I wonder why that might be? New York Times epidemiology reporter Donald McNeil offers readers a “dose of optimism” after months of gloom reporting on the spread and impact of COVID-19. In a lengthy analysis, McNeil lays out how he predicted the course the disease would chart, both in the US and around the world, and how little could be done to deflect it.
Lately, though, McNeil has begun to see light at the end of the tunnel:
Since January, when I began covering the pandemic, I have been a consistently gloomy Cassandra, reporting on the catastrophe that experts saw coming: that the virus would go pandemic, that Americans were likely to die in large numbers, the national lockdown would last well beyond Easter and even past summer. No miracle cure was on the horizon; the record for developing a vaccine was four years.
Events have moved faster than I thought possible. I have become cautiously optimistic. Experts are saying, with genuine confidence, that the pandemic in the United States will be over far sooner than they expected, possibly by the middle of next year.
What changed? In part, Americans got better at social distancing, isolation, and hygiene, including mask-wearing. Higher-risk people learned to stay out of dangerous situations, at least when governors weren’t ordering them into such conditions. Transmission has picked up of late, but the average age of the infected has dropped dramatically, into age ranges which seem much more resistant to developing into acute and serious cases. The development of therapeutic options — in significant part by discovering what was already at hand — has helped lower the mortality rate as well.
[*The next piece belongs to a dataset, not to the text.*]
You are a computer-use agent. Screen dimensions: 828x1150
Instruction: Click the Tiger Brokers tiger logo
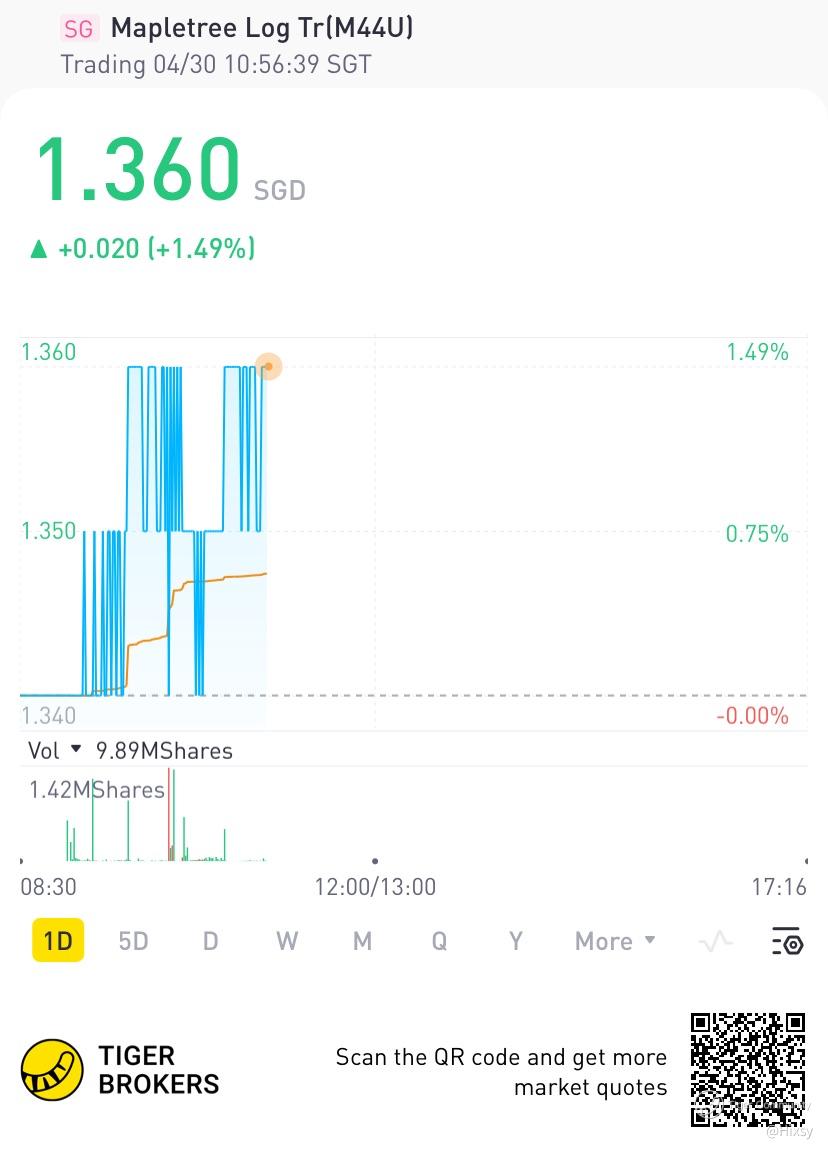coord(52,1069)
However, what really has McNeil feeling cheerier is that the “cavalry” is coming — vaccines and monoclonal antibodies. And the main reason that the pandemic will end much sooner than expected is because of Operation Warp Speed — even if it doesn’t end on its author’s preferred timeline:
Despite the chaos in day-to-day politics and the fighting over issues like masks and lockdowns, Operation Warp Speed — the government’s agreement to subsidize vaccine companies’ clinical trials and manufacturing costs — appears to have been working with remarkable efficiency. It has put more than $11 billion into seven vaccine candidates, and the F.D.A. has said it will approve any one that is at least 50 percent effective at preventing infection or reducing its severity.
Moncef Slaoui, Operation Warp Speed’s chief scientific adviser and a former pharmaceutical executive who has overseen the development of 14 vaccines, has said repeatedly that he expects some of the candidates that he picked to have 75 to 90 percent efficacy and at least two to win approval by early January.
By then, Dr. Slaoui has estimated, the factories under contract will have produced enough vaccine for 30 to 40 million people, and then another 80 to 90 million people every month after that. Assuming nothing goes wrong, he said, there will be enough doses for all 330 million Americans to be vaccinated by next June. Bill Gates, who is not part of Operation Warp Speed but works with it to develop vaccines for the world’s poor, has agreed with that timetable.
There will inevitably be distribution problems, but the military is standing by to help. The chief operating officer of Operation Warp Speed is General Gustave F. Perna, a logistics specialist.
How momentous is this? McNeil notes in his analysis that the previous record for successfully producing an effective and safe vaccine was four years. Without the financial commitments made in Operation Warp Speed, pharmaceuticals would have had to weigh all sorts of fiscal implications before going full steam on development and testing. By purchasing hundreds of millions of doses up front whether they worked or not, the Trump administration took a position akin to wartime procurement of weapons systems. That strategy is about to pay off, McNeil notes, in what may well be several vaccine options and an already-maximized production rate on all of those lines.
McNeil doesn’t offer much explicit credit to Trump for these developments. In fact, McNeil only mentions Trump to describe his treatment for COVID-19 and his disparagement of mask-wearing, a fair criticism but hardly the whole story. Operation Warp Speed helped accelerate both the vaccines and the therapeutics that McNeil touts, and shortened the timeline considerably for the pandemic — and in doing so, will have saved many thousands of lives. McNeil points out that the “Spanish” influenza had to run its course and produce herd immunity to finally peter out after two years, but that it cost 675,000 lives — equivalent to 2 million in today’s population, which is very close to the worst-case estimates for COVID-19 back in March.
With that in mind, Trump deserves some credit for accelerating the medical-science “cavalry” to the front lines. National Hotline’s Josh Kraushaar wonders why Team Trump isn’t making it their home-stretch pitch:
The Trump campaign would be wise to cite this NYT story as part of its closing message — particularly the success of Operation Warp Speed. pic.twitter.com/cSN8vYlkxT
— Josh Kraushaar (@HotlineJosh) October 13, 2020
The Trump administration has made its share of mistakes in this pandemic. The White House and CDC should have been more forthcoming on the virus and masks, and testing capacity is still far short of where it should be to properly manage hotspots and eruptions. But it also has its share of successes, and by far the most momentous will be the “cavalry” arriving years ahead of schedule.